1. 論文名“情報理論的安全な鍵共有の評価の不完全性について”
   2012年5月18日（金）、電子情報通信学会、情報セキュリテイ研究会、東京
2. 論文名　“Limit of security evaluation of quantum key distribution”
   2012年8月15日（水）、SPIE Conference on Quantum Communication and Quantum Imaging X (招待講演)、米国、San Diego.
   • 量子通信・量子イメージ国際会議のページへ

＜参考資料＞
【背景】BB84量子鍵配送の安全性保証原理の変遷過程は以下のようになっている。

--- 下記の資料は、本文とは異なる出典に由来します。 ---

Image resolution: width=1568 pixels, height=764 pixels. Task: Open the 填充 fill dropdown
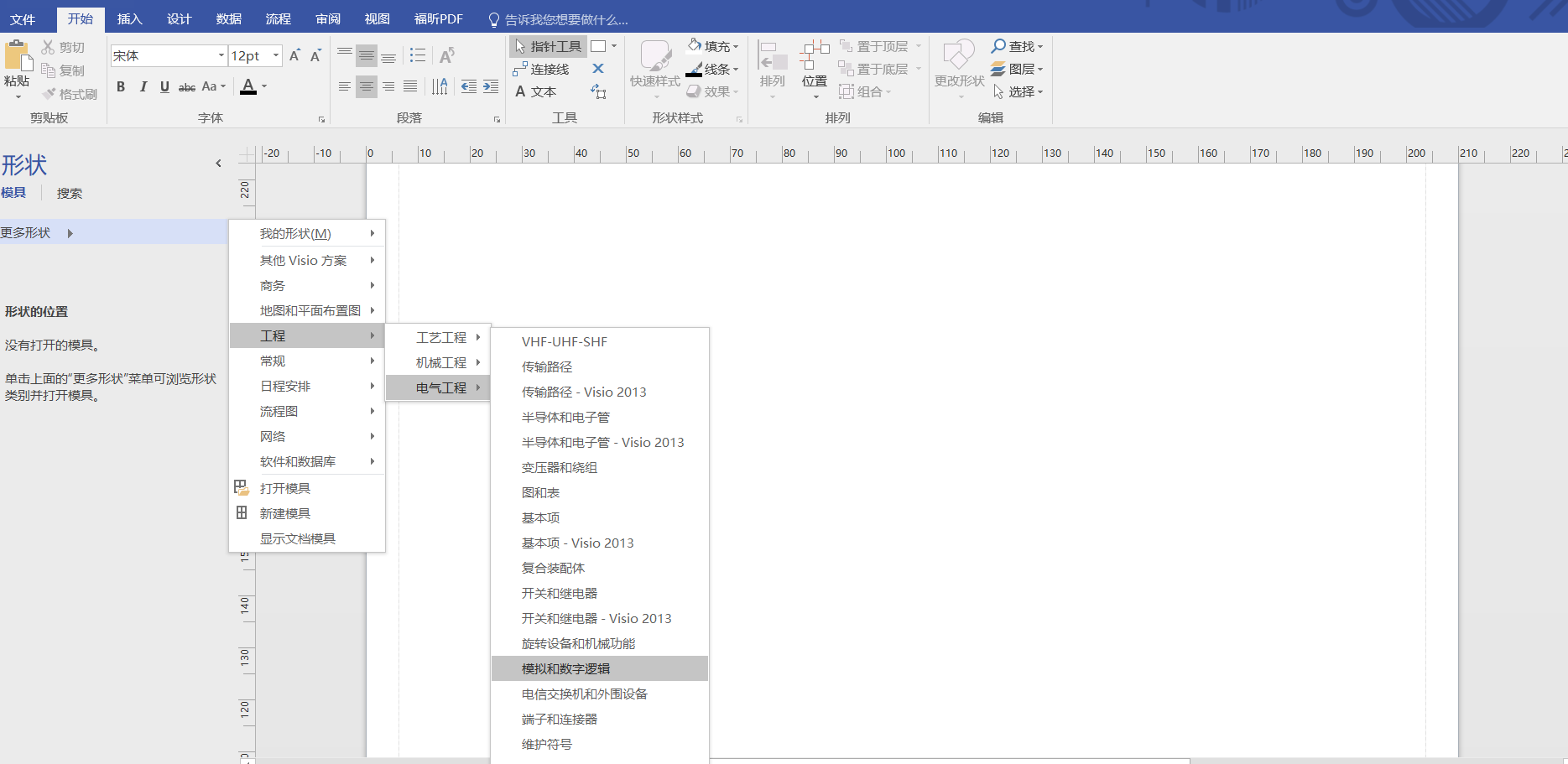[712, 45]
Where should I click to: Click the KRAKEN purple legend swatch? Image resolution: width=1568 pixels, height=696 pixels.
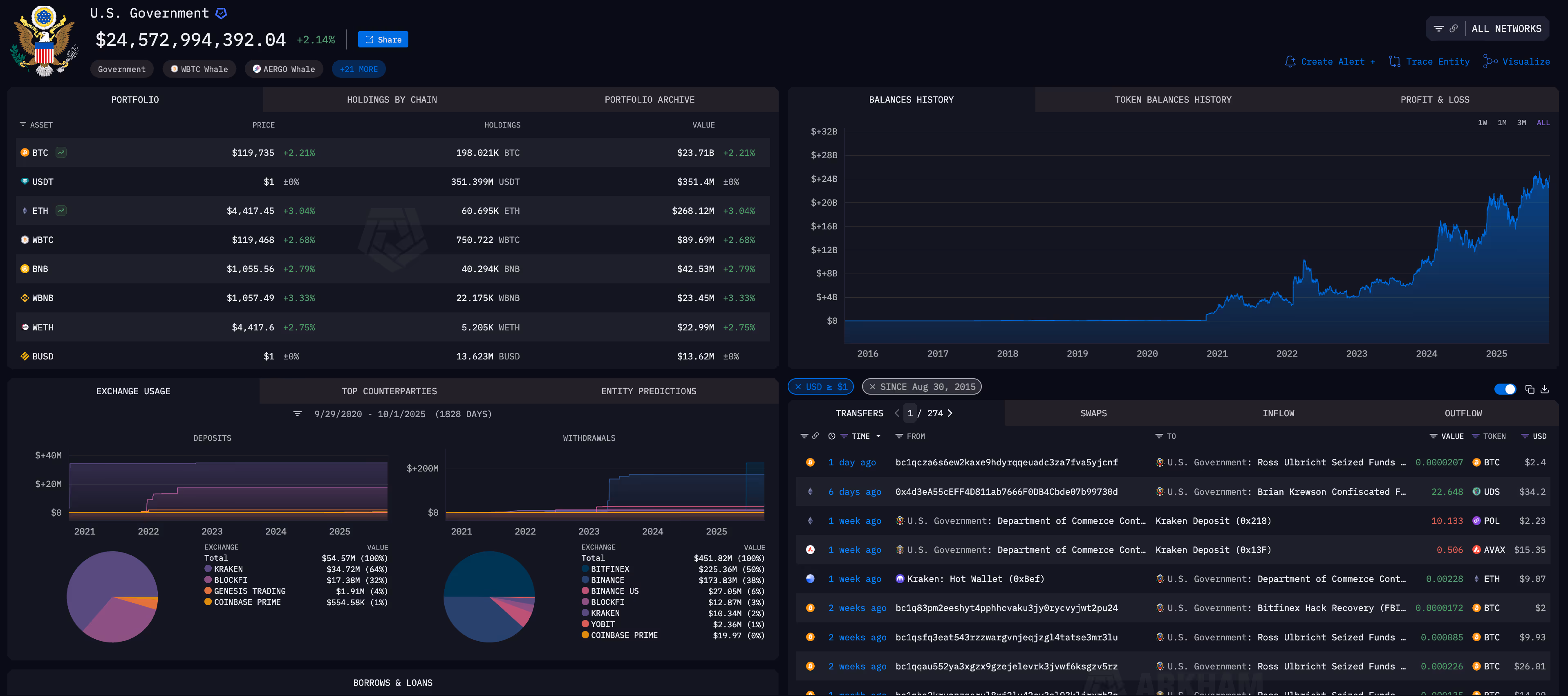click(x=208, y=569)
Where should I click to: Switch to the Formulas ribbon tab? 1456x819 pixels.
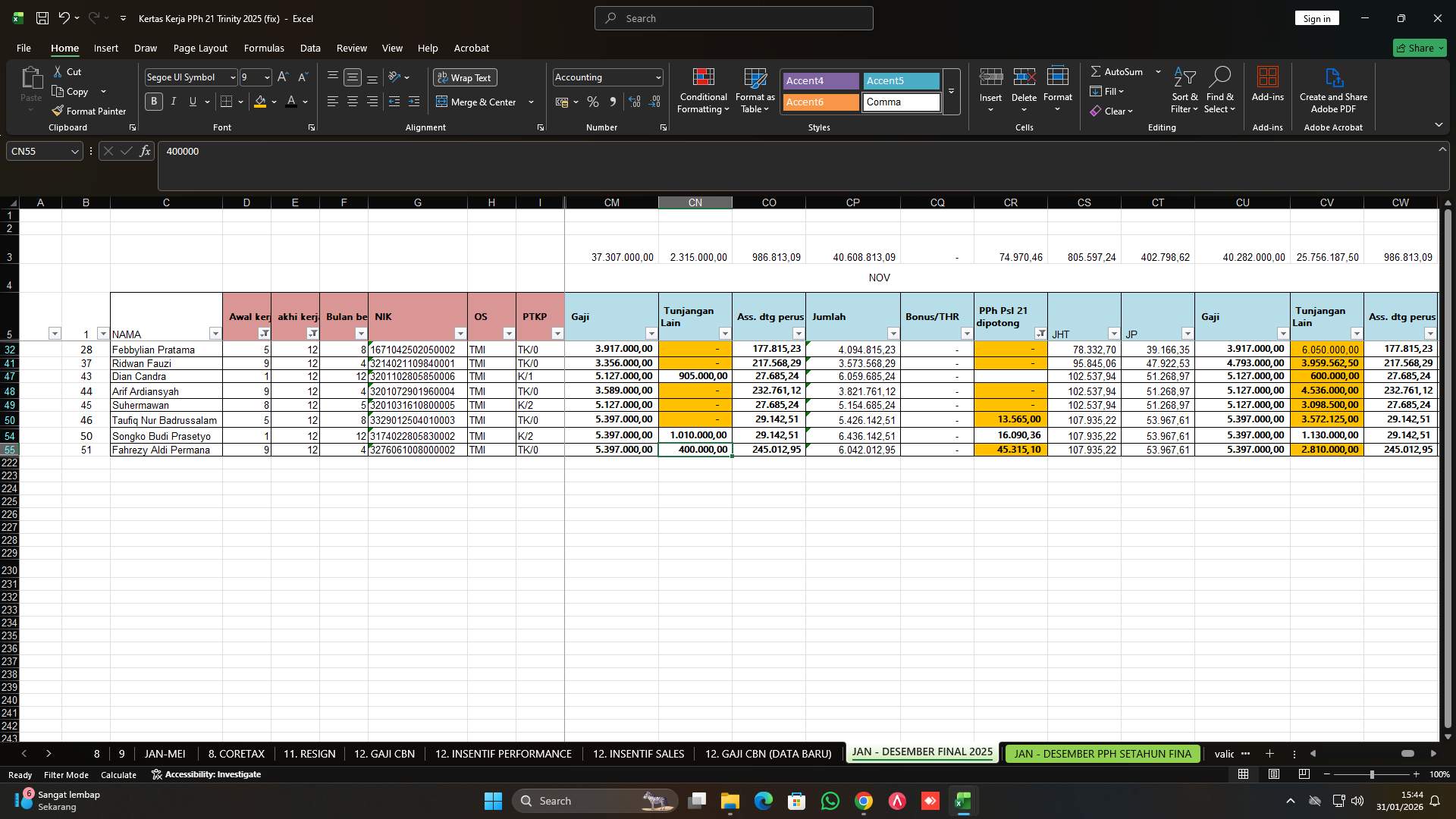point(263,48)
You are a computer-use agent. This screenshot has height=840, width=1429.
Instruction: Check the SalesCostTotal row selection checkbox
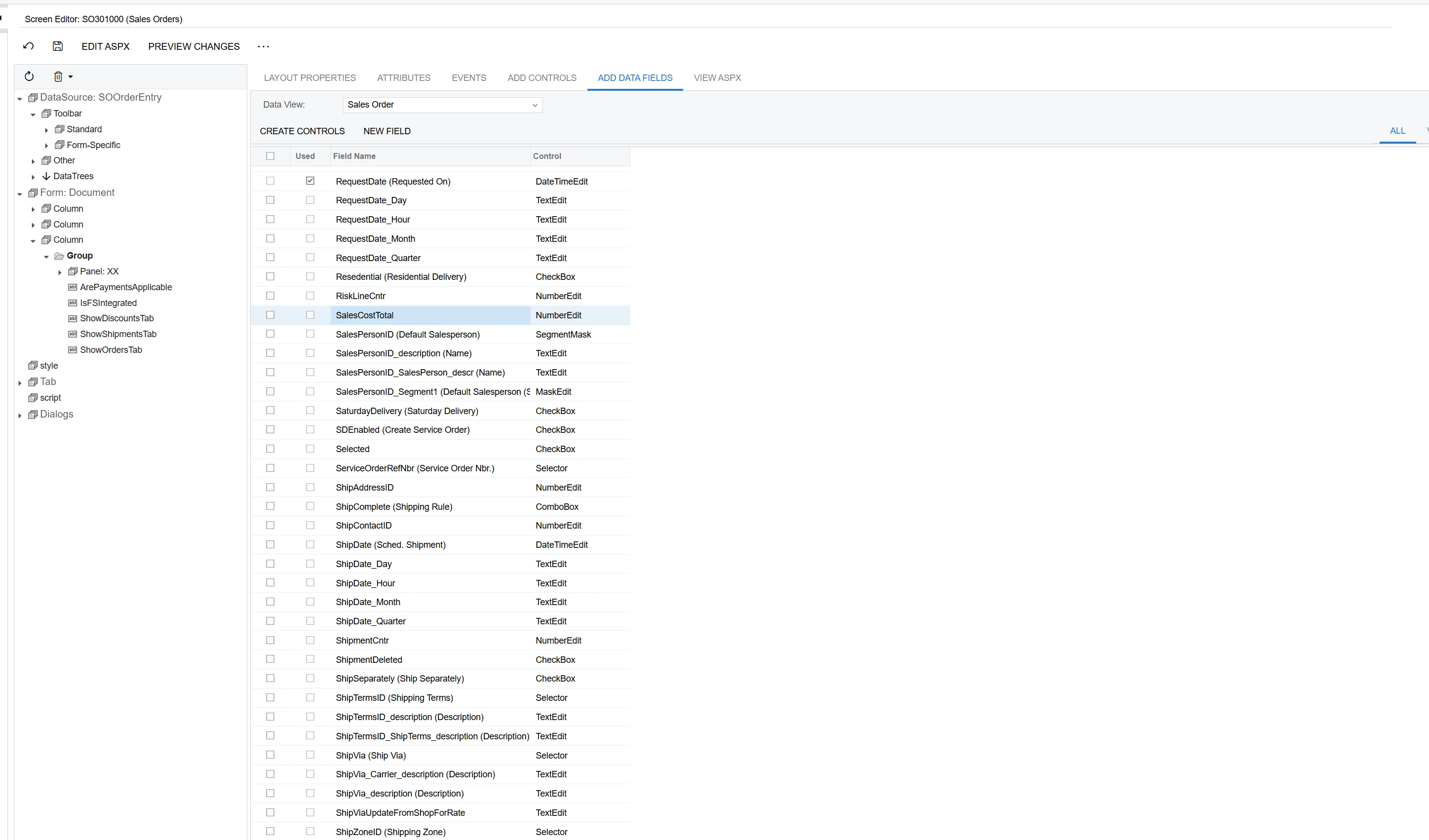click(270, 315)
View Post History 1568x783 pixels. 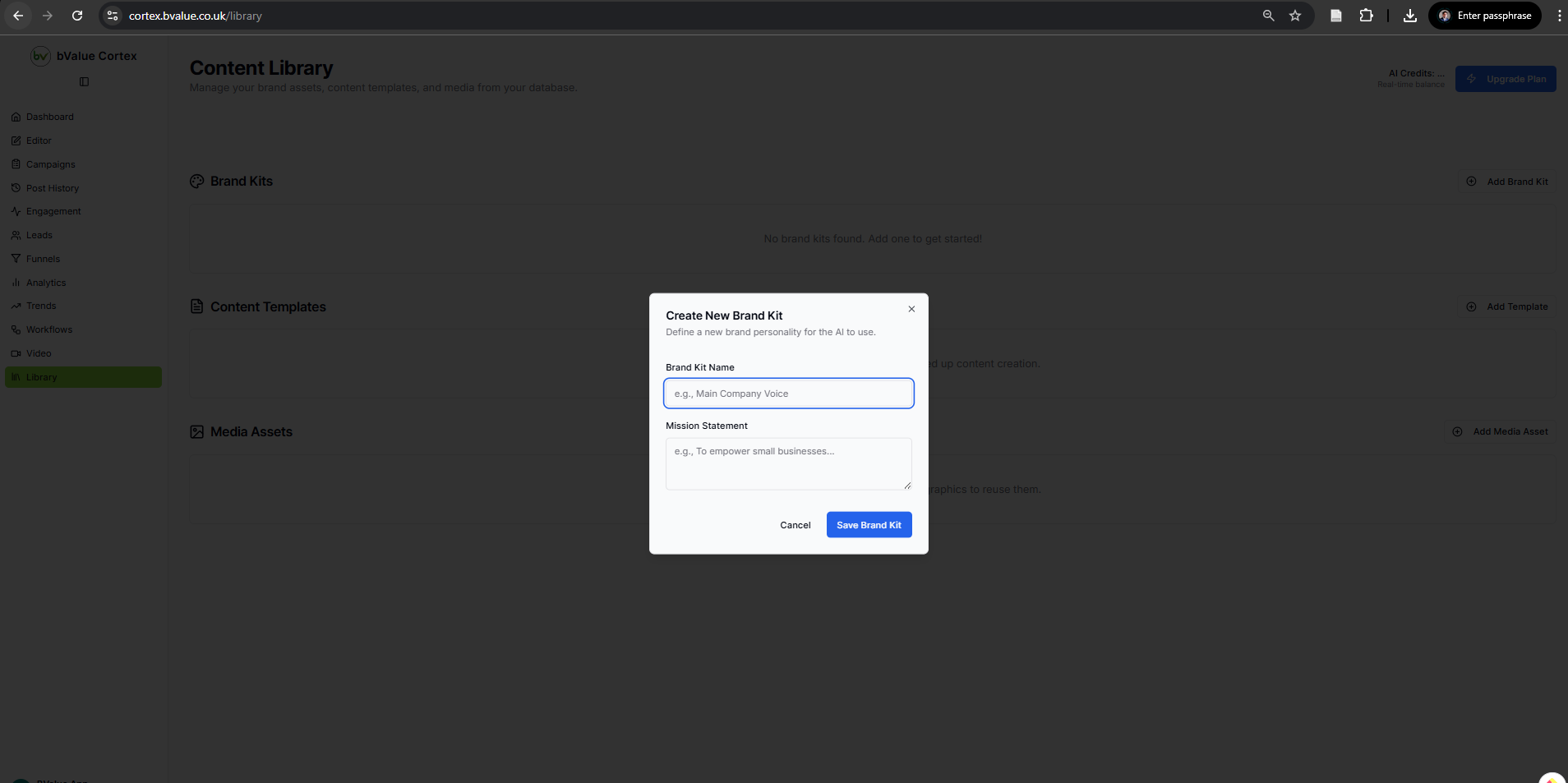[x=53, y=187]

（表１）

第一世代 (不確定性原理)：

(a)完全な理想モデル（完全単一光子源、損失のない通信路、理想的な単一光子受信）の時の安全性は不確定性原理による信号への反作用によって、盗聴者を検知する。検知を受けて、全てを棄却し、通信を止めることによって安全性は保証される。(b) しかし以下のような問題が発生した：完全理想モデルは実現不可能である。

第二世代 (相互情報量評価)：

(a) 物理的に実現可能なモデル（現実モデル）では、不確定性原理による信号の反作用なのか雑音などによる変化なのか識別できない。これらの2つの効果を盗聴者へ漏れる情報の量として評価し、盗聴者への相互情報量が極めて小さいなら、無条件安全と定義した。ここでは不確定性原理は主役ではなく、安全性は誤り訂正符号や秘密増幅符号の能力に依存する。(b) しかし、以下のような問題が発生した：盗聴者への相互情報量をいくら小さくしても、BB84によって配送された鍵によるOne time pad暗号(鍵使い捨て暗号)などの安全性が保証できない事例が発見された。

第三世代 (識別不可能性評価)：

(a) BB84で配送された鍵の系列としての乱数性を保証すれば、相互情報量による評価の欠点が解消されるという理論が提案され、その乱数性の識別評価誤差が極めて小さいなら無条件安全と定義された。(b) しかし、以下のような問題が発生した：識別評価誤差が有限の数値（ゼロではない）のとき、その値が暗号学的にどのような意味があるのか不明。プロトコルが失敗する確率であるとの解釈があるが、失敗の確率という概念は暗号学的な安全性を意味しない。

第四世代 (鍵推定成功確率評価)：

暗号学的に安全性を評価する方法として、BB84で配送された鍵の推定成功確率がNorthwestern大学と玉川大学によって導入された。これは情報理論的安全性の原点であるShannonの概念の自然な一般化であり最終的評価基準となる。